=== Record excerpts ===
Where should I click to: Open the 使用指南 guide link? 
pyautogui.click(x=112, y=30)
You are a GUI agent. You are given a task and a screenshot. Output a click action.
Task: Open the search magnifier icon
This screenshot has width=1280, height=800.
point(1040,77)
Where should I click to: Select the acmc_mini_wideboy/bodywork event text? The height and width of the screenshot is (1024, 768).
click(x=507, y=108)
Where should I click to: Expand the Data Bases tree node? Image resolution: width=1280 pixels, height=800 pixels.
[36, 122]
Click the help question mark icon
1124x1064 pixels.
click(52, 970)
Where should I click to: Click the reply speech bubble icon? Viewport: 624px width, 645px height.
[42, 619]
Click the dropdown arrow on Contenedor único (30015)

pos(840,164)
===
Work item: Transcribe the records above exactly, keeping every line.

Problem solution:
Where should I click to: Open the 使用指南 guide link? 
pyautogui.click(x=112, y=30)
You are a GUI agent. You are given a task and a screenshot. Output a click action.
Task: Open the search magnifier icon
This screenshot has width=1280, height=800.
point(1040,77)
Where should I click to: Select the acmc_mini_wideboy/bodywork event text? The height and width of the screenshot is (1024, 768).
click(x=507, y=108)
Where should I click to: Expand the Data Bases tree node? Image resolution: width=1280 pixels, height=800 pixels.
[36, 122]
Click the help question mark icon
1124x1064 pixels.
click(52, 970)
Where should I click to: Click the reply speech bubble icon? Viewport: 624px width, 645px height.
[42, 619]
Click the dropdown arrow on Contenedor único (30015)

pos(840,164)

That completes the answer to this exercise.